🏝️ Bermeja: The Island That Vanished — Was It Erased to Protect the Globe Lie?
By The Flat Earth Journal | June 2025

THE ISLAND THAT WAS THERE… THEN WASN’T
GULF OF MEXICO — On maps from the 16th to the 20th century, a small island appeared just north of the Yucatán Peninsula. It was called Bermeja. Spanish explorers mapped it. Mexican naval records referenced it. It was there.
But today… it’s gone.
Search the area by satellite or sonar, and you’ll find nothing but open water. Not even a reef. No sunken land. No trace.
So what happened to Bermeja?
OFFICIAL NARRATIVE: “MAPPING ERROR”
Government sources — particularly from Mexico and the U.S. — claim Bermeja’s disappearance is due to old cartographic mistakes.
In 2009, the Mexican government launched an expedition to confirm the island's existence, hoping to claim valuable oil rights linked to its coordinates.
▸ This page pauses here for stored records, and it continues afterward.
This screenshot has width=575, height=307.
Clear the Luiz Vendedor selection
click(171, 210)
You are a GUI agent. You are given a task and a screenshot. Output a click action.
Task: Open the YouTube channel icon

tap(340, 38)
But Bermeja wasn’t there. And the oil rights were handed over to the United States under the “Hoyo de Dona” treaty.
Convenient, right?
FLAT EARTH THEORISTS CALL FOUL
Flat Earth researchers don’t buy the “mapping error” excuse.
“How do you mistake an entire island for 400 years?” asks Enrique Sosa, an independent researcher.
“This isn’t a misplaced palm tree. This is a mass deletion of real geography.”
They believe Bermeja may have been strategically removed from public record because of what it represents — a challenge to the tightly controlled globe model.
A GLITCH IN THE MATRIX MAP
Flat Earth theorists propose that Bermeja once sat near a sensitive boundary on the flat Earth plane — possibly near a fault line in the military’s restricted zones.
Some believe it was not removed, but cloaked, using advanced light-bending technologies (like those allegedly used in the Bermuda Triangle and Antarctica).
Others believe the island may have been a monitoring post, used to watch the Gulf before being decommissioned — and its presence scrubbed.
WHY IT MATTERS
Bermeja’s disappearance isn’t just about lost land. It raises deeper questions:
-
Why did maps for 400+ years include this island?
-
Why did only modern satellite-based maps suddenly lose it?
-
Why did its disappearance conveniently support oil treaties and geopolitical gains?
And more importantly…
How many more islands have been erased because they break the spherical illusion?
CONCLUSION: A Censored World?
Flat Earth supporters argue that Bermeja joins a growing list of “phantom islands” — landmasses that were once publicly acknowledged and then systematically removed.
From Hy-Brasil to Sandy Island to Bermeja, they say the evidence points not to poor cartography, but to deliberate map manipulation — to preserve a version of the world we’re forced to accept.
“The question isn’t if Bermeja existed,” Sosa concludes,
“It’s why they needed us to forget it.”